L’intelligenza artificiale entra con decisione nei processi produttivi delle imprese italiane, comprese quelle di piccole dimensioni. È quanto emerge dalle più recenti analisi sui dati pubblicati dall’Istat sull’utilizzo delle tecnologie digitali, che fotografano nel 2025 una diffusione rapida e sempre più estesa dell’IA nel sistema imprenditoriale. Un’evoluzione che rafforza il legame virtuoso tra innovazione tecnologica e creatività imprenditoriale, al centro della campagna di tesseramento Confartigianato 2026 “Intelligenza artigiana – Intelligenza creativa”.
Le imprese che innovano
Nel 2025 il 16,4% delle imprese con almeno 10 addetti utilizza almeno una tecnologia di intelligenza artificiale, un dato in forte crescita rispetto all’8,2% del 2024 e al 5,0% del 2023. Aumenta anche la complessità dell’adozione: la quota di imprese che impiegano almeno due tecnologie di IA raddoppia, passando dal 5,2% del 2024 al 10,6% nel 2025.
Il salto in avanti riguarda in modo significativo anche le piccole imprese, che raddoppiano l’adozione dell’IA: nel 2025 la percentuale sale al 14,2%, rispetto al 6,9% del 2024 e al 4,4% del 2023. Considerando il trend delle imprese attive, si stima un incremento del 110,8% nel numero di piccole aziende che utilizzano l’intelligenza artificiale. Nel confronto europeo, l’uso dell’IA interessa il 17,0% delle piccole imprese dell’UE27, con Germania (23,1%) e Spagna (17,2%) sopra la media, mentre Francia (15,0%) e Italia mostrano livelli simili
Dove l’intelligenza artificiale è più usata
L’adozione dell’IA risulta particolarmente elevata in alcuni comparti. In testa figurano le imprese dell’informatica e dei servizi di informazione, dove l’utilizzo raggiunge il 53% (contro il 36,7% del 2024 e il 23,6% del 2023). Seguono le attività di produzione cinematografica, video e programmi televisivi, registrazioni musicali e sonore con il 49,5% e le telecomunicazioni con il 37,3%.

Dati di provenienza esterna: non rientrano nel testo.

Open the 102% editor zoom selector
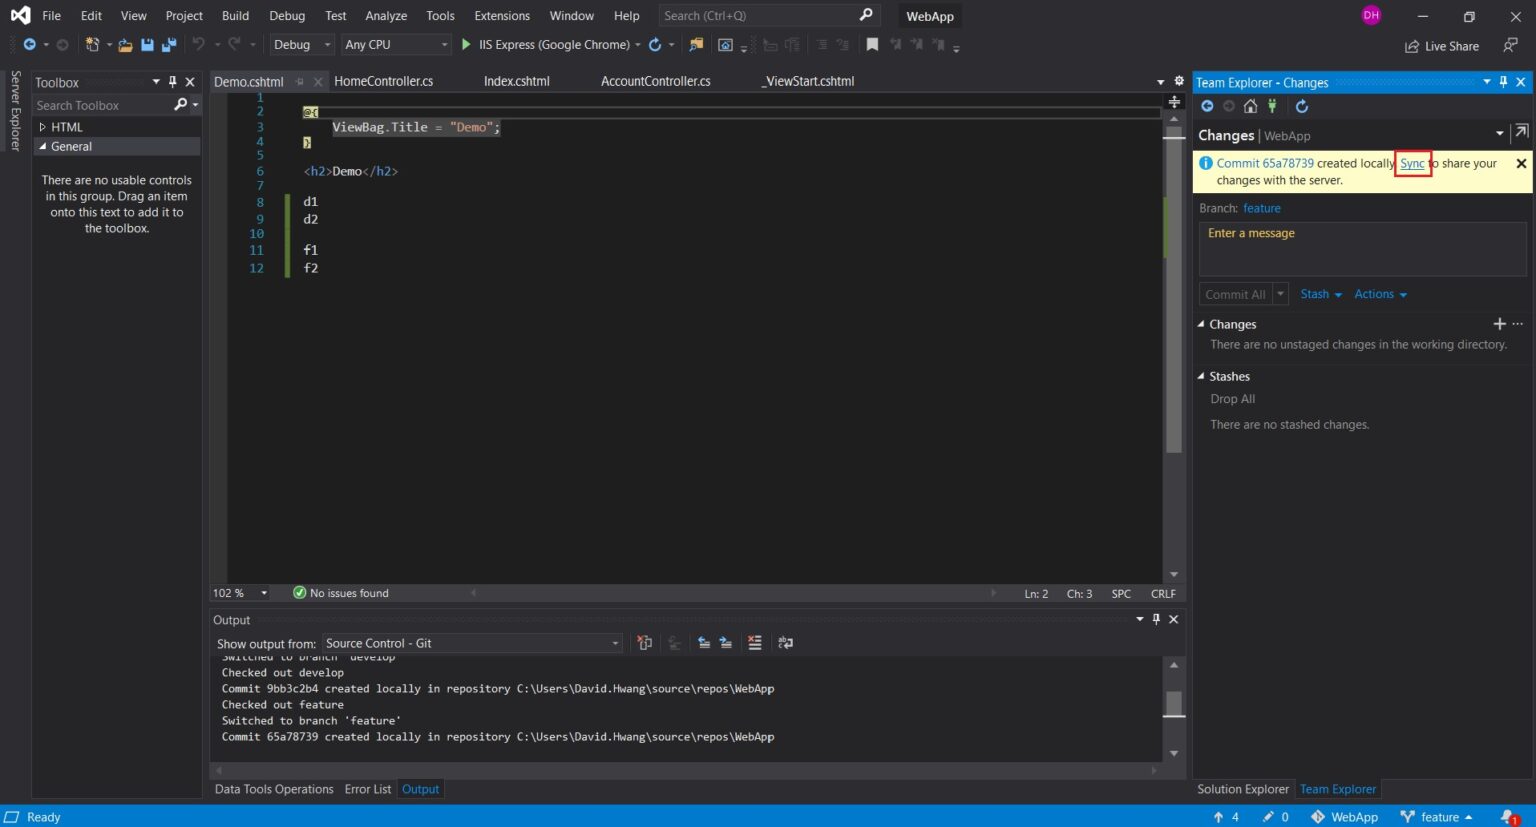(x=238, y=593)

Tra le imprese che utilizzano l’intelligenza artificiale, le applicazioni più diffuse riguardano l’estrazione di informazioni da testi (70,8%), l’IA generativa per linguaggi, immagini, video e audio (59,1%) e il riconoscimento vocale (41,3%). Seguono l’analisi dei dati con tecniche di machine learning (20,0%), il riconoscimento delle immagini (17,8%), l’automazione dei flussi di lavoro (17,5%) e, in misura minore, il movimento fisico delle macchine (5,9%).
Gli ambiti aziendali in cui l’IA viene adottata più frequentemente sono marketing e vendite (33,1%), organizzazione dei processi amministrativi(25,7%) e ricerca, sviluppo e innovazione (20,0%).
I problemi da risolvere
Tra le imprese che non utilizzano l’IA ma ne hanno valutato l’introduzione (11,5% del totale), emergono diversi ostacoli: la mancanza di competenze (58,6%), l’incertezza normativa (47,3%), la scarsa disponibilità o qualità dei dati(45,2%), le preoccupazioni per privacy e protezione dei dati (43,2%) e i costi elevati (43,0%). Il 14,8% delle imprese ritiene inoltre che l’adozione dell’IA non sia utile.

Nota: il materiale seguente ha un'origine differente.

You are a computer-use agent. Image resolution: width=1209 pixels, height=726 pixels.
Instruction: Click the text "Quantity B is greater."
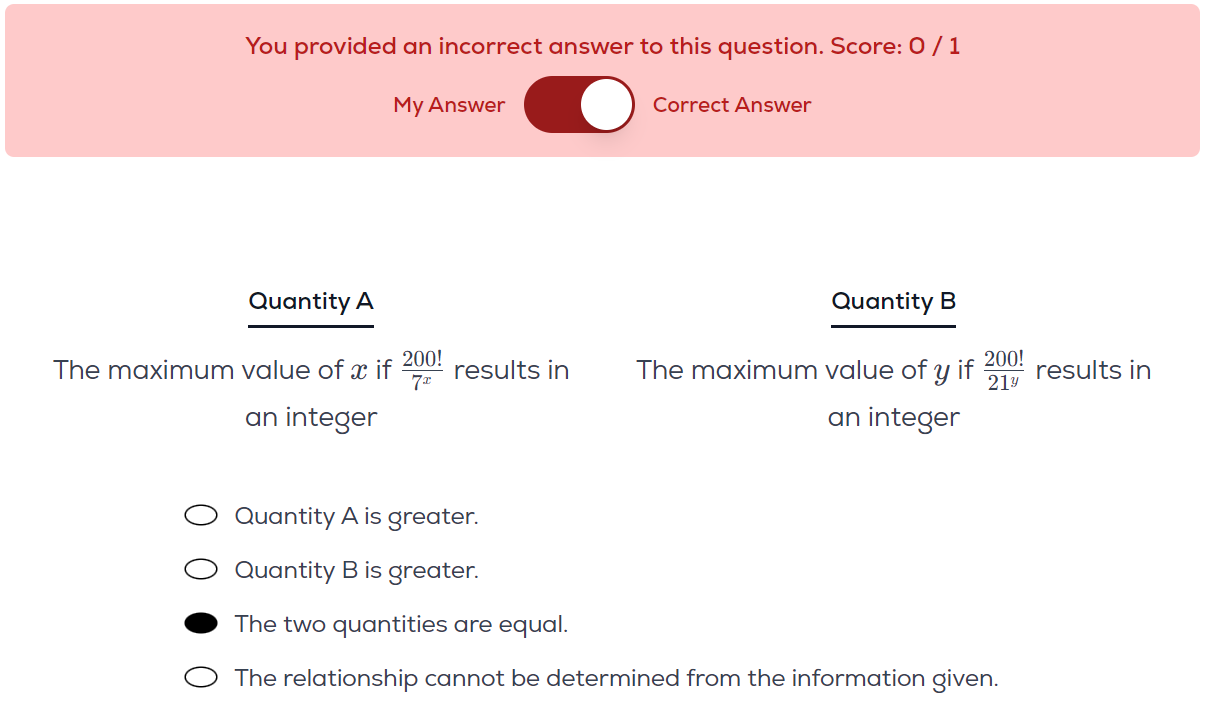click(357, 571)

Sul fronte del lavoro, l’analisi del Sistema Excelsior di Unioncamere e Ministero del Lavoro conferma una forte difficoltà nel reperire profili con competenze digitali avanzate. Nel 2024, su 686.110 ingressi programmati nei settori manifatturiero, delle costruzioni e dei servizi, oltre la metà (53,5%) delle figure con competenze digitali avanzate risulta di difficile reperimento.

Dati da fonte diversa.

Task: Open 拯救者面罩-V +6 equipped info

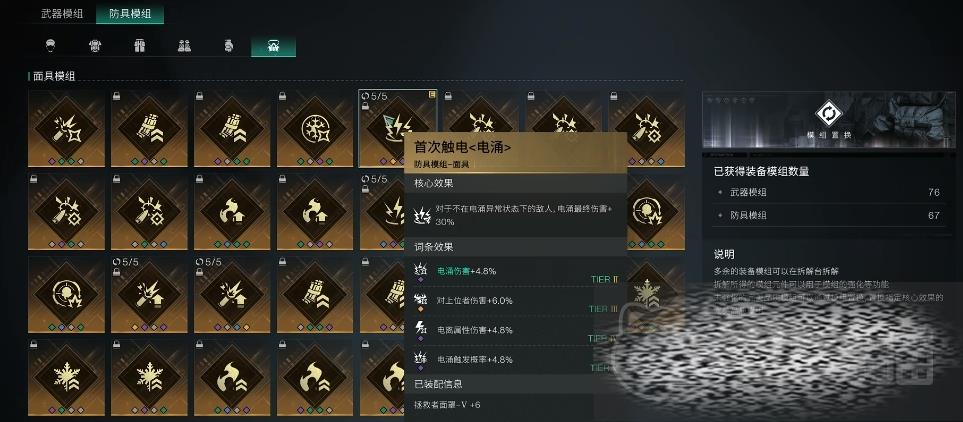Action: tap(447, 405)
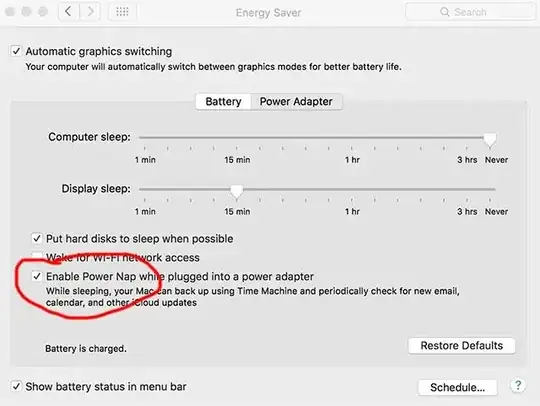The height and width of the screenshot is (406, 540).
Task: Open the help question mark button
Action: (x=518, y=385)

Dove non c’è personale specializzato
Le criticità maggiori si registrano in Trentino-Alto Adige, Friuli-Venezia Giulia, Umbria, Abruzzo, Valle d’Aosta, Marche, Emilia-Romagna, Toscana, Veneto, Piemonte e Lazio, con punte superiori al 70% in alcune aree. In 26 province italiane le imprese segnalano difficoltà nel trovare oltre sei lavoratori su dieci con competenze digitali avanzate, a conferma di un divario tra domanda e offerta di professionalità che rischia di rallentare la piena diffusione dell’intelligenza artificiale nel sistema produttivo.